Task brief:
Please name the library the CaptionStrike description gives for speaker diarization and isolation.

CaptionStrike — Local Dataset Builder

A local-first application for creating training datasets using Qwen2.5-VL (default) for image/video captioning and reasoning, with Florence-2 as an optional alternative. Build high-quality datasets with drag-and-drop simplicity and AI-powered automation.

✨ Features

🎯 Qwen2.5-VL Integration: Primary VLM for captioning and reasoning (7B default)
🧠 Optional Alternative: Florence-2 Base/Large for perception-first captioning
🎵 Audio Processing: Speaker diarization and isolation using pyannote.audio
👤 Person Isolation: Face detection with InsightFace + optional SAM refinement
🖼️ Smart Conversion: Auto-convert to standard formats (PNG/MP4/MP3)
🏷️ ULID Tokens: Unique, sortable identifiers for all processed media
🌐 Web Interface: Gradio-based UI with drag-drop and inline editing
📊 Progress Tracking: Comprehensive logging and project management

🚀 Quick Start (Windows PowerShell)

Given information:
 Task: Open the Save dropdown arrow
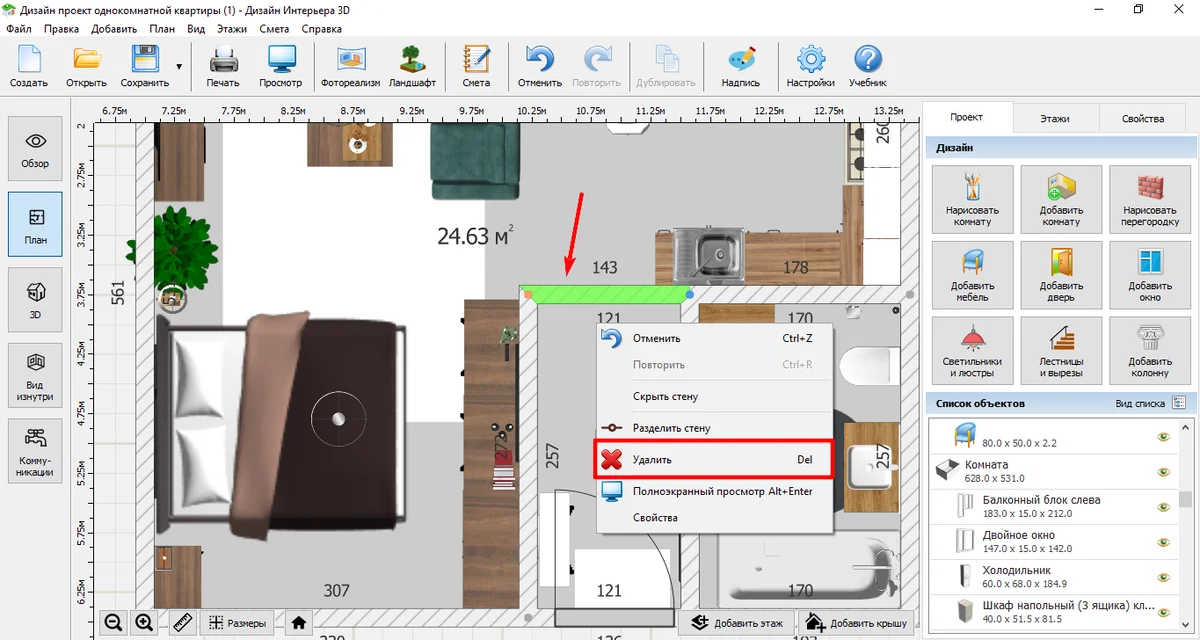tap(179, 67)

Answer for this exercise:
pyannote.audio